Par arrêt du 12 novembre, la Chambre d'accusation confirma le
rejet de la demande de mise en liberté, en visant la nature criminelle
des faits qui avaient manifestement gravement troublé l'ordre public,
et en relevant que l'attitude adoptée par l'inculpé faisait craindre
des pressions d'une part sur les témoins qui n'avaient pas formellement
confirmé sa thèse concernant le véhicule et d'autre part sur la victime
qui exerçait toujours à Nice. La Chambre d'accusation considéra qu'eu
égard à la gravité de la sanction encourue, le requérant ne présentait
pas les garanties de représentation suffisantes et que le maintien en
détention était justifié.
En 1988
Le 6 janvier, le requérant présenta une cinquième demande de mise
en liberté à laquelle le parquet ne s'opposa pas en considérant que la
détention provisoire n'était plus strictement nécessaire à la poursuite
de l'information. La demande fut rejetée le 11 janvier par le juge
d'instruction au motif que les faits, de nature criminelle, avaient
gravement troublé l'ordre public, qu'il convenait d'éviter toute
pression sur la victime et garantir la représentation en justice compte
tenu des peines encourues.
Par arrêt du 3 février, la Chambre d'accusation confirma
l'ordonnance de rejet en raison de la lourdeur des présomptions réunies
contre le requérant, des risques de pressions et de l'insuffisance des
garanties de représentation.
Le 1er mars, le requérant saisit la Cour de cassation d'un
pourvoi contre cet arrêt. Il en fut déclaré déchu par arrêt en date du
17 mai.
Le 10 mai, le requérant présenta devant la Chambre d'accusation
une sixième demande de mise en liberté en fournissant une promesse
d'embauche et en invoquant les troubles que sa détention causait à son
épouse sans emploi et à son enfant en bas âge.
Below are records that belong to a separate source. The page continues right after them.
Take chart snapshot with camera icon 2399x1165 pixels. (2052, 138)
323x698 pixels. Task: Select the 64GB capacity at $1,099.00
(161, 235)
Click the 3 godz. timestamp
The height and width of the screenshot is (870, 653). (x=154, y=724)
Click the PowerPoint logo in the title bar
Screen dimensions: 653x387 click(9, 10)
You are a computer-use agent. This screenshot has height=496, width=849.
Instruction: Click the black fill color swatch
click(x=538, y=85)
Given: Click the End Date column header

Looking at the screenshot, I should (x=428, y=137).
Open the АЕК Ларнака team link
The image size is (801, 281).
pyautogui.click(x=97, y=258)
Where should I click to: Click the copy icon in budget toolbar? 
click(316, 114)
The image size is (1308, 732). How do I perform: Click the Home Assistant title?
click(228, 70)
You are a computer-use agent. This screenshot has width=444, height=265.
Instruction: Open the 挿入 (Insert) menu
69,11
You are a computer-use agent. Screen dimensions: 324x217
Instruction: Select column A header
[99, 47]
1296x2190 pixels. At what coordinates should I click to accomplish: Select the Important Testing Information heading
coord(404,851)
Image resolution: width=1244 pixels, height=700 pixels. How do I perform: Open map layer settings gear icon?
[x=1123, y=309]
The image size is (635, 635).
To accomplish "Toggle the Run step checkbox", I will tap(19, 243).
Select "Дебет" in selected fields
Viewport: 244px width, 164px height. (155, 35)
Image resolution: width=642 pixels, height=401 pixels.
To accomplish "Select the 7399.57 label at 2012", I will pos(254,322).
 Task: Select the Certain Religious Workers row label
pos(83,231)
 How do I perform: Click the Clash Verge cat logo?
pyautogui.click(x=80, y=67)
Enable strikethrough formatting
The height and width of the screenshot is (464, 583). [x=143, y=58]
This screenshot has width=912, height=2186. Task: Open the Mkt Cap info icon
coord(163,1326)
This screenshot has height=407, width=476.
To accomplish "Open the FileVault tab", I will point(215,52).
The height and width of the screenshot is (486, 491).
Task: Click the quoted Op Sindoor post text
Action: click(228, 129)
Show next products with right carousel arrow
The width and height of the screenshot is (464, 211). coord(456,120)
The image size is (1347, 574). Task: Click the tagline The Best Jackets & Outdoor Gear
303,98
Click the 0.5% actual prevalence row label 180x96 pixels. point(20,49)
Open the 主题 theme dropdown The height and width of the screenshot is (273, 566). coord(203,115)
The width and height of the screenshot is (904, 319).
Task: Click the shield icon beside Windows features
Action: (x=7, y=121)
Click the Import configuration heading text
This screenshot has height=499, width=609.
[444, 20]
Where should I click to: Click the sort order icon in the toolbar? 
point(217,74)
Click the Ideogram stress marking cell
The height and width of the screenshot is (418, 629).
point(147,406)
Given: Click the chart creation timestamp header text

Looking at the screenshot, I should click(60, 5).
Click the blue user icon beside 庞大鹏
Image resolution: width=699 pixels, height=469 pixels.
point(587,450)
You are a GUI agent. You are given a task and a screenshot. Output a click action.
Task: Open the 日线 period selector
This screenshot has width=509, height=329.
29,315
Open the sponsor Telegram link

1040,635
Par arrêt du 25 mai, la Chambre d'accusation rejeta sa demande
en raison des présomptions sérieuses pesant à sa charge, et du
supplément d'information en cours, dont l'objet était de vérifier la
teneur de ses déclarations et la crédibilité des témoignages de
certains membres de sa famille. La Cour releva que le requérant
n'exerçait pas de profession avant son incarcération et fit encore
référence au trouble grave apporté à l'ordre public et à l'importance
des sanctions encourues.
Le 6 septembre, le requérant présenta sa deuxième demande de mise
en liberté devant la Chambre d'accusation. Elle fut rejetée par arrêt
du 21 septembre en raison de la gravité des faits ayant gravement et
durablement troublé l'ordre public et des risques de pression sur la
victime et les témoins.
Le 12 octobre, le requérant présenta sa troisième demande de mise
en liberté devant la Chambre d'accusation. Elle fut rejetée par arrêt
en date du 26 octobre en raison des lourdes présomptions recueillies
contre lui et "résultant notamment des déclarations précises et
circonstanciées de la victime" concernant le n° d'immatriculation du
véhicule impliqué et la tenue vestimentaire de l'agresseur. La Chambre
d'accusation fit état des éléments recueillis dans le cadre du
supplément d'information et considéra qu'en raison des dénégations
systématiques de l'inculpé il existait des risques de pression sur des
témoins et que les garanties de représentation, en l'absence de
contrainte professionnelle, étaient insuffisantes au regard de la
rigueur de la répression encourue.
En 1989
Renvoyé devant la cour d'assises des Alpes Maritimes, le
requérant présenta, le 3 avril, sa quatrième demande de mise en liberté
devant la Chambre d'accusation en invoquant les articles 5 par. 3 et
6 par. 1 de la Convention. Il soutenait qu'après exécution du
supplément d'information, le dossier avait été retourné au greffe de
la Chambre d'accusation et qu'il avait fallu attendre neuf mois pour
que soit rendu l'arrêt de renvoi devant la cour d'assises.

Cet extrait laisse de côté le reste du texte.